18,000 new Ethiopians add burden for Israel

TEL AVIV — The Israeli Cabinet’s decision this week to find the swiftest way to bring thousands of Ethiopians to Israel has reignited a controversy over how to deal with the potential immigrants.

On Sunday, the Cabinet approved a plan to immediately bring to Israel some 18,000 to 20,000 Falash Mura, the majority of whose ancestors converted from Judaism to Christianity.

In recent years, thousands of Falash Mura left their homes in outlying areas of Ethiopia and moved to camps run by immigration activists in Addis Ababa and the northern city of Gondar, where they wait to be cleared for immigration.

Activists concerned about the fate of the Falash Mura applauded the Cabinet’s decision, which opponents condemned for being unrealistic, impossible to implement and contrary to Israel’s Law of Return.

The plan, initiated by Interior Minister Eli Yishai of the fervently religious Shas Party, could cost cash-strapped Israel $2 billion — or about 5 percent of the government’s total annual expenditures.

When Israel began carrying out large-scale immigration operations of Ethiopian Jews in the early 1990s, many Falash Mura attempted to join the wave, claiming they were Jewish by ancestry. Their numbers continued to grow, leading the Israeli government to believe they were not Jews, but just wanted to leave famine-plagued Ethiopia.

Ethiopian Jewish activists have been lobbying on their behalf, however, maintaining that many of them were forced to convert or never really abandoned their Jewish faith.

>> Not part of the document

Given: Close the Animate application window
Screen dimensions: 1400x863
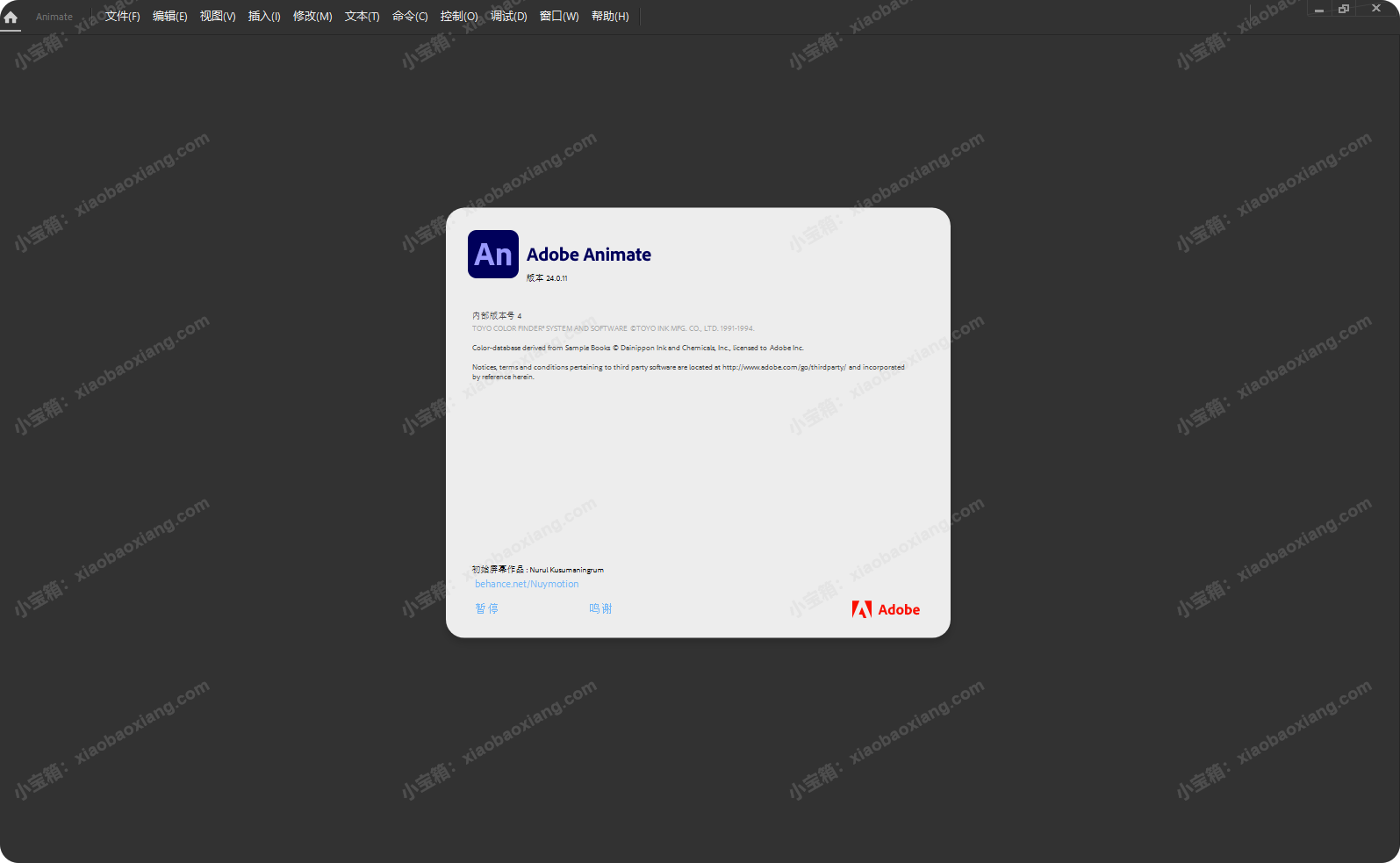Looking at the screenshot, I should coord(1375,9).
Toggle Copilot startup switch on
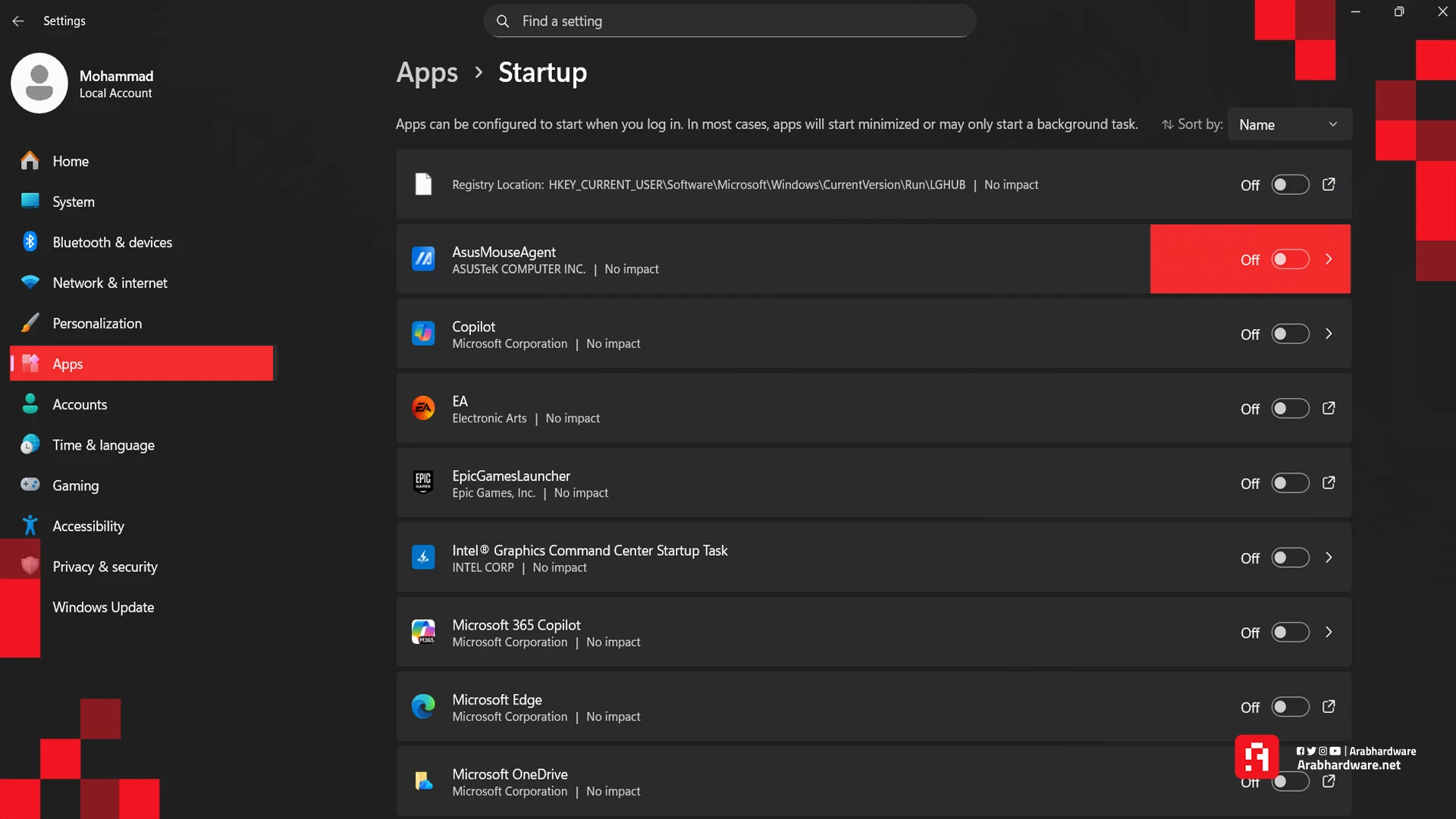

Absorption Minister Yuli Edelstein has said the Falash Mura have no right to immigrate to Israel. “Not one of them is eligible” under the Law of Return, “which itself is often considered too liberal.”

Shas Party spokesman Itzhak Sudri reacted angrily. “Since when does the Absorption Ministry decide who is a Jew?”

Shas initiated its plan to rescue the Falash Mura more than a year ago, when the party’s spiritual leader, Rabbi Ovadia Yosef, issued a ruling calling for “saving the souls of Israel.”

Unable to prove any lineage to Judaism, many Falash Mura have begun to study Hebrew and Judaism.

The government has suggested circumventing the Law of Return by bringing the group over under the seldom-used Law of Entry, which has been used to grant citizenship to foreigners for humanitarian reasons and for family reunification.

Israel’s Law of Return allows immigration for anyone with at least one Jewish grandparent, along with his or her spouse, children, grandchildren and their spouses.

Knesset member Adisu Massala, himself an Ethiopian immigrant, conceded that the Falash Mura are not Jewish according to halachah, but said family reunification is reason enough to bring them over. “Some have children here. Others are linked by blood to Ethiopian Jewry.”

Because many Ethiopian immigrants arrive in Israel with only the clothes on their back, must enter conversion institutes and training courses, and receive 95 percent grants on housing, their immigration and absorption costs are high — costing as much as $100,000 for each immigrant.

Shas has been lobbying for a government decision on their fate.

Shas also charges that “there is certainly a racist motivation” among those opposing the emigration, he said. “At least that is how the Ethiopian community feels.”

Massala echoed the sentiment.If 23,000 French, American and British people were waiting to immigrate, he asked, “Do you even think we would be having this debate? No, but since we are talking about black Ethiopian Jews, the situation is different.”

Edelstein dismissed such claims.

Yishai’s call for the immediate emigration runs into two formidable obstacles: budgetary constraints and tacit agreements between Israel and Ethiopia that there would be no more massive airlift.